## [What this task involves]
Make an exact copy of the lines from the one holding "St. Ulrich, Kirchheim unter Teck (1388, 965)" through the end of the entries below, both ends kept, and of nothing else. Exclude pictures.

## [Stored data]
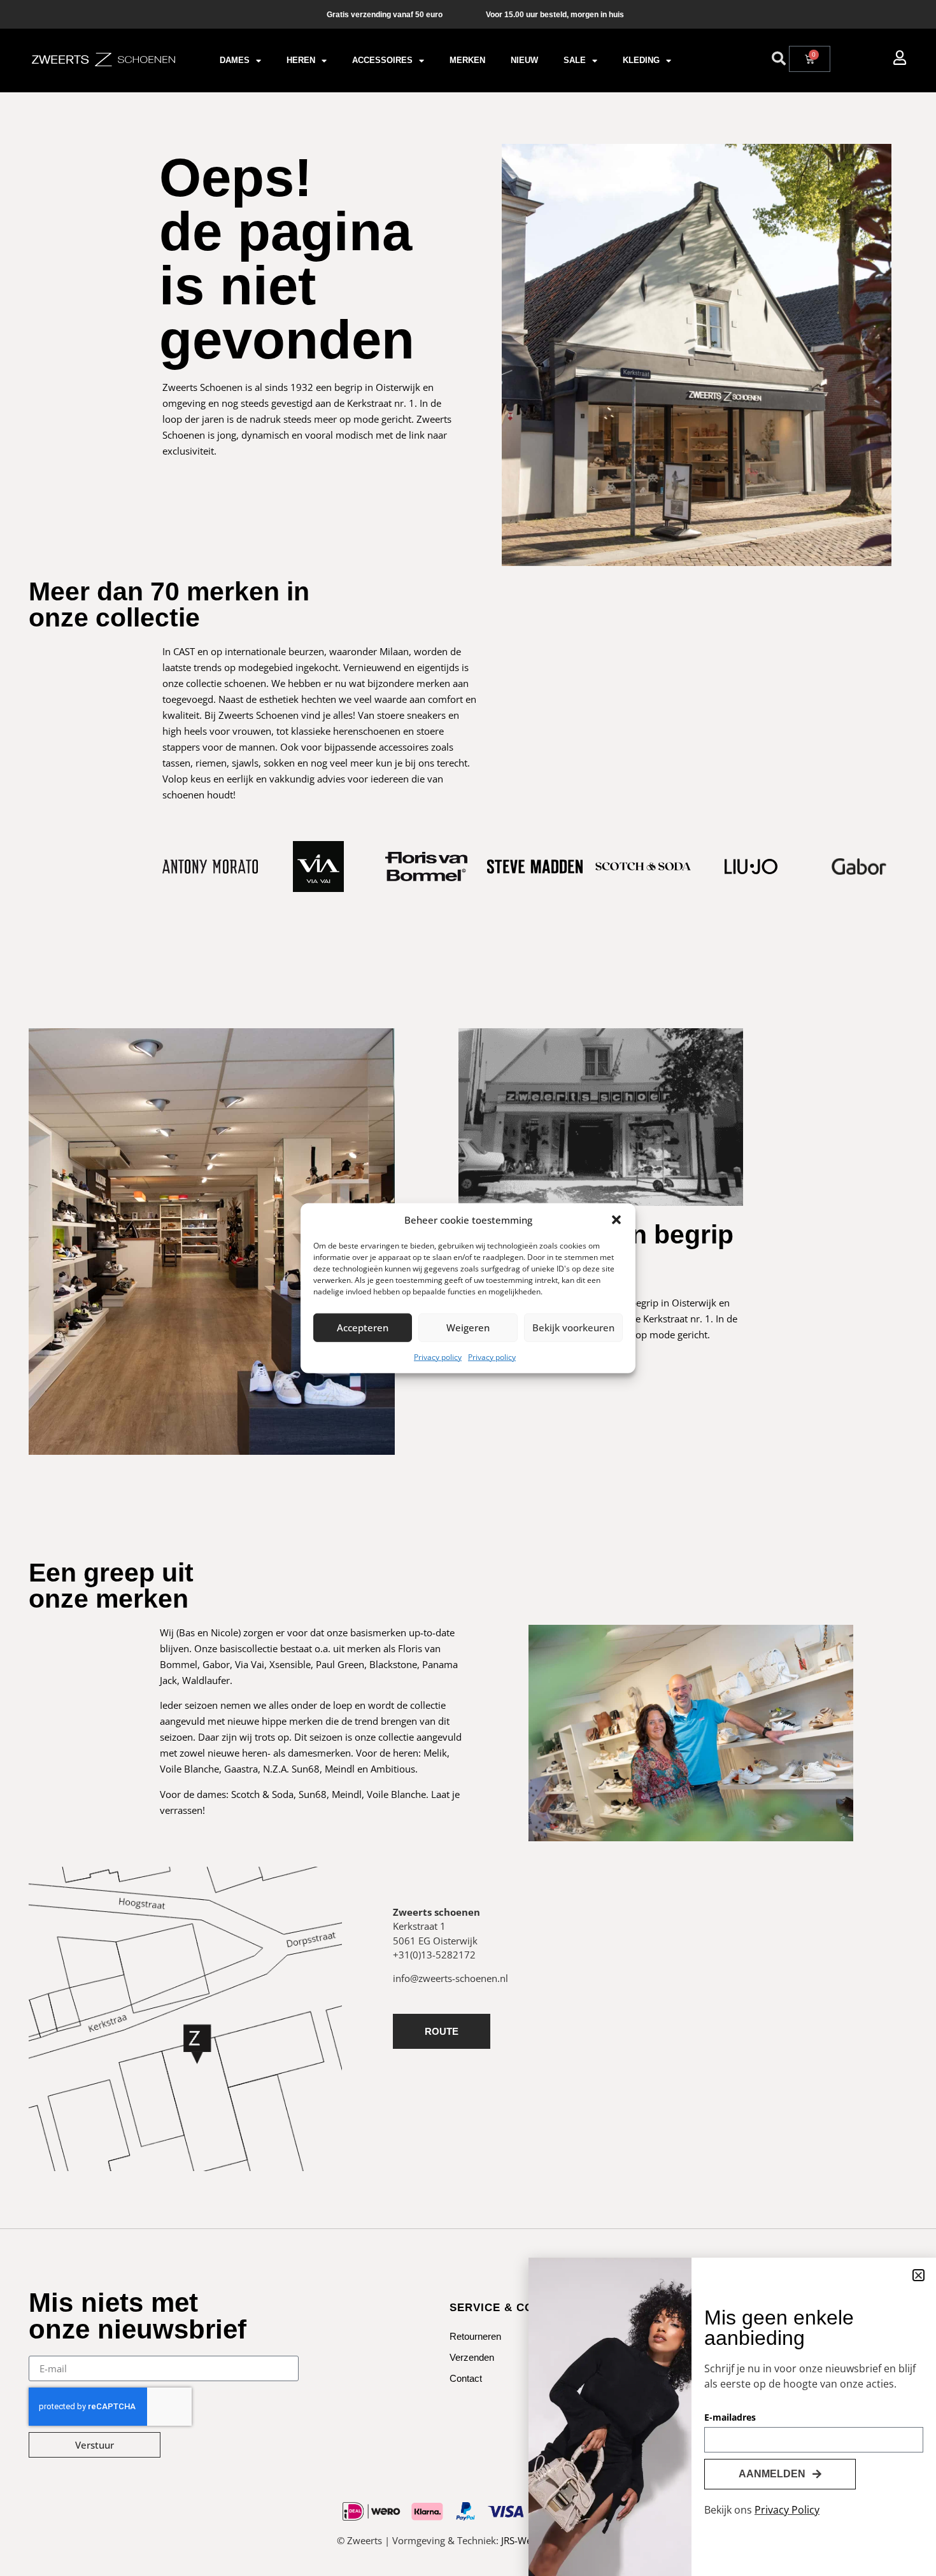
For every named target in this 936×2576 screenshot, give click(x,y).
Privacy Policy (787, 2510)
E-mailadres (730, 2418)
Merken (467, 60)
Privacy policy (438, 1356)
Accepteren (362, 1327)
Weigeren (468, 1327)
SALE (575, 60)
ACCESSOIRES (382, 60)
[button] (616, 1220)
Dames (235, 60)
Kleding (641, 60)
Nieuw (524, 60)
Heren (301, 60)
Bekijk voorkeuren (573, 1327)
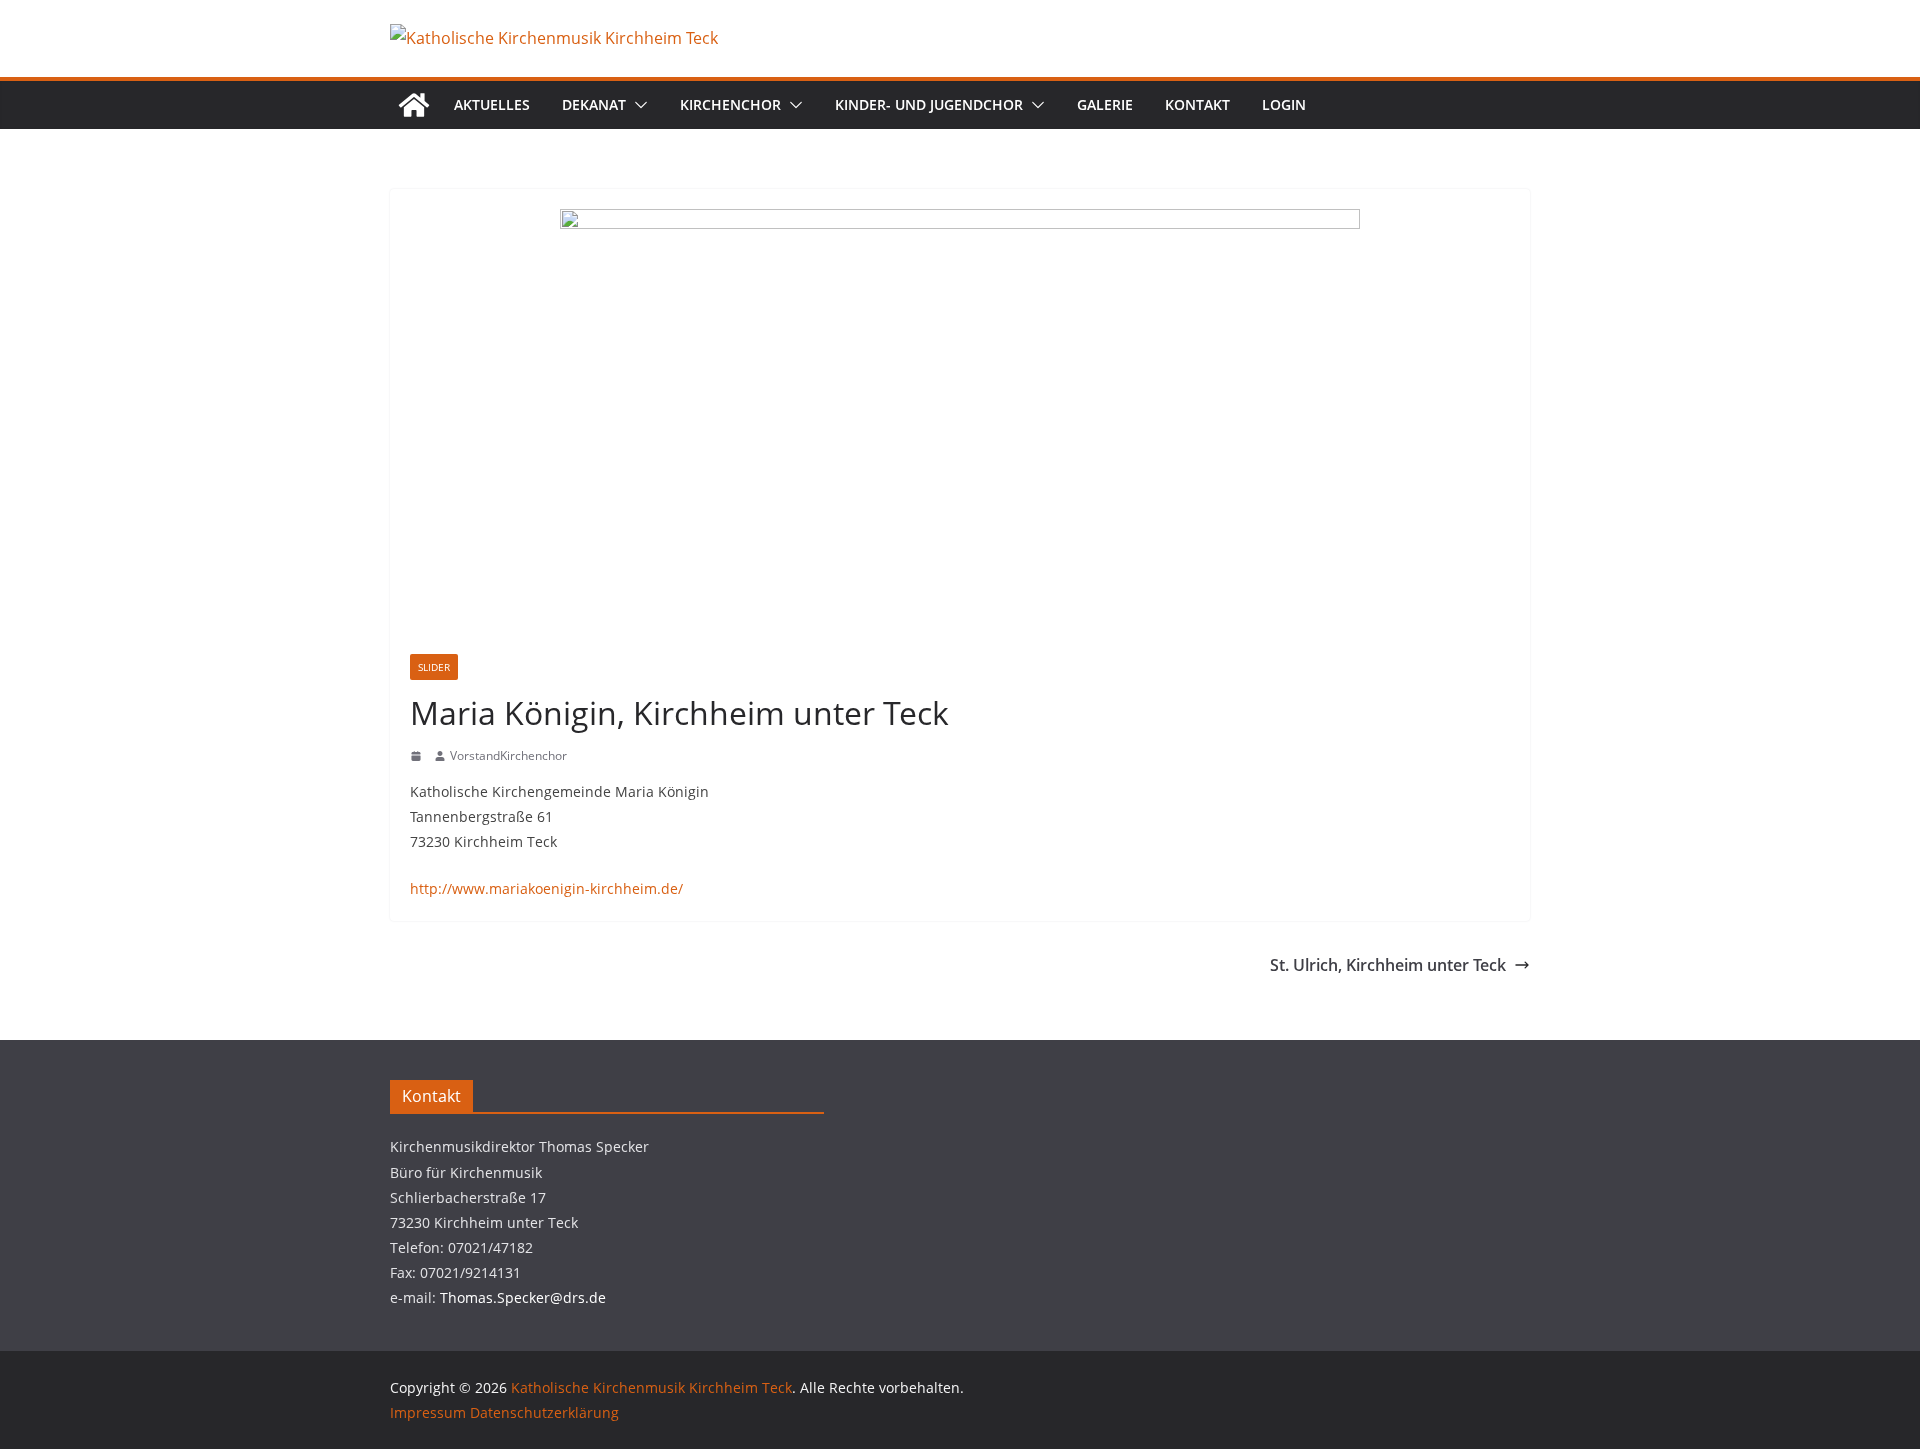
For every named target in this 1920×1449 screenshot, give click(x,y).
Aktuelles (492, 104)
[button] (637, 105)
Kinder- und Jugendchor (929, 104)
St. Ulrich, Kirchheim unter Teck (1388, 965)
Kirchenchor (730, 104)
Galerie (1105, 104)
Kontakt (1197, 104)
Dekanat (594, 104)
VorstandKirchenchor (508, 755)
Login (1284, 104)
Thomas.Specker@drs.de (523, 1297)
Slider (434, 667)
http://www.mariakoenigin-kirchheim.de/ (546, 888)
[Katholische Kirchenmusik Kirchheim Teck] (414, 105)
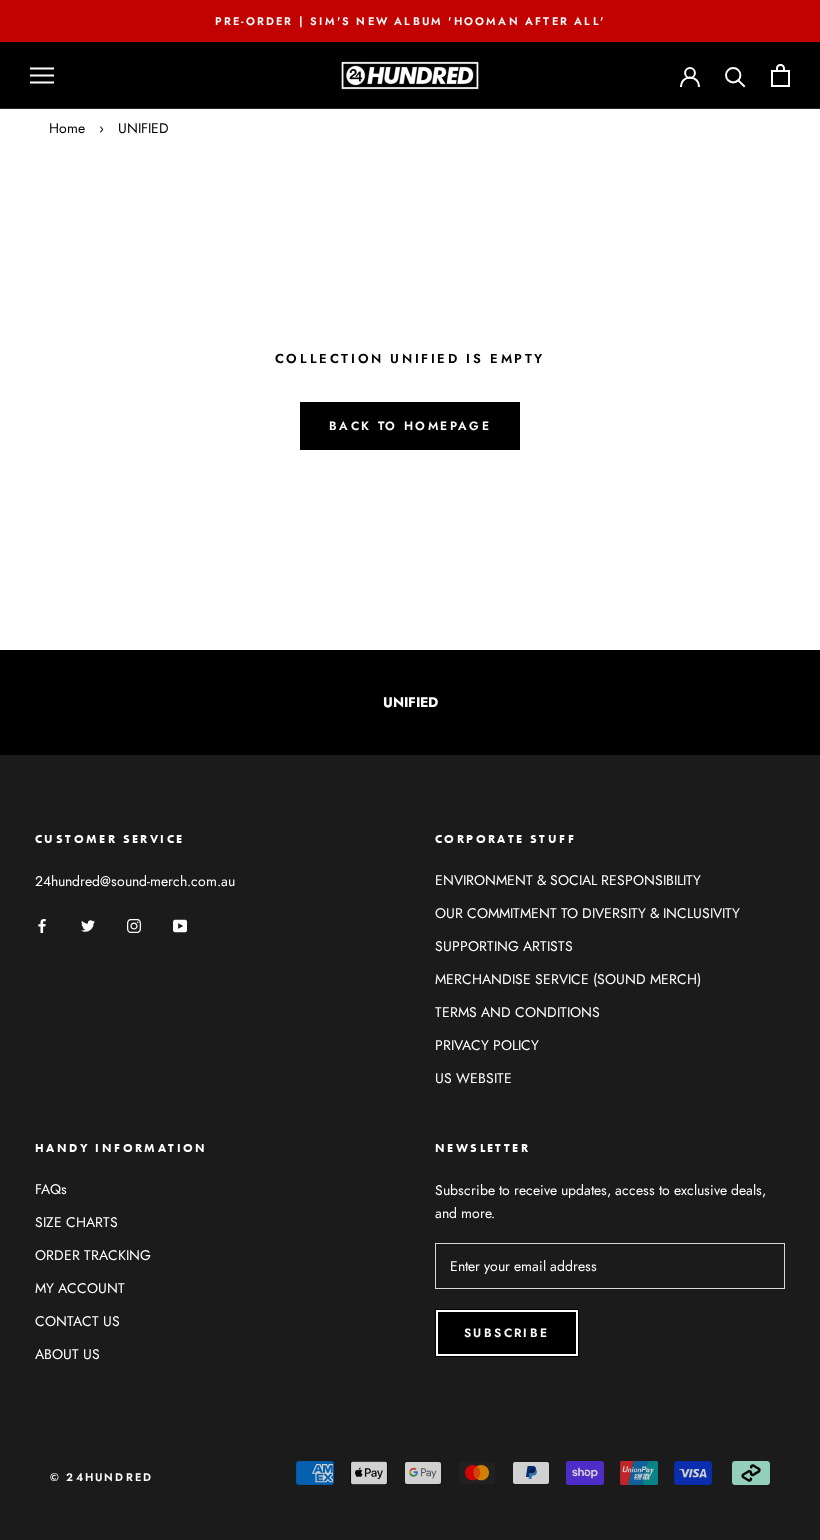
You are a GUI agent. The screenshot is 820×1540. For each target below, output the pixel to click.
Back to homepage (410, 426)
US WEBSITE (473, 1078)
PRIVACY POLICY (487, 1045)
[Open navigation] (42, 75)
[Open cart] (780, 75)
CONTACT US (77, 1321)
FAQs (51, 1189)
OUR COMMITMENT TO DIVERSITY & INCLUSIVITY (587, 913)
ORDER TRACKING (93, 1255)
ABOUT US (67, 1354)
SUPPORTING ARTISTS (504, 946)
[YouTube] (180, 924)
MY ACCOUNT (80, 1288)
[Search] (735, 75)
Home (67, 128)
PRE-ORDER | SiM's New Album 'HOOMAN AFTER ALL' (410, 21)
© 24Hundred (101, 1477)
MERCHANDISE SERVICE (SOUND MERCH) (568, 979)
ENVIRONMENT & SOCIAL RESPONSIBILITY (568, 880)
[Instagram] (134, 924)
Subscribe (507, 1333)
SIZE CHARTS (76, 1222)
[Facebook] (42, 924)
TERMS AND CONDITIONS (517, 1012)
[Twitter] (88, 924)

## [Response area]
St. Ulrich, Kirchheim unter Teck (1388, 965)
Kirchenchor (730, 104)
Galerie (1105, 104)
Kontakt (1197, 104)
Dekanat (594, 104)
VorstandKirchenchor (508, 755)
Login (1284, 104)
Thomas.Specker@drs.de (523, 1297)
Slider (434, 667)
http://www.mariakoenigin-kirchheim.de/ (546, 888)
[Katholische Kirchenmusik Kirchheim Teck] (414, 105)
You are a GUI agent. The screenshot is 820×1540. For each target below, output the pixel to click.
Back to homepage (410, 426)
US WEBSITE (473, 1078)
PRIVACY POLICY (487, 1045)
[Open navigation] (42, 75)
[Open cart] (780, 75)
CONTACT US (77, 1321)
FAQs (51, 1189)
OUR COMMITMENT TO DIVERSITY & INCLUSIVITY (587, 913)
ORDER TRACKING (93, 1255)
ABOUT US (67, 1354)
SUPPORTING ARTISTS (504, 946)
[YouTube] (180, 924)
MY ACCOUNT (80, 1288)
[Search] (735, 75)
Home (67, 128)
PRE-ORDER | SiM's New Album 'HOOMAN AFTER ALL' (410, 21)
© 24Hundred (101, 1477)
MERCHANDISE SERVICE (SOUND MERCH) (568, 979)
ENVIRONMENT & SOCIAL RESPONSIBILITY (568, 880)
[Instagram] (134, 924)
Subscribe (507, 1333)
SIZE CHARTS (76, 1222)
[Facebook] (42, 924)
TERMS AND CONDITIONS (517, 1012)
[Twitter] (88, 924)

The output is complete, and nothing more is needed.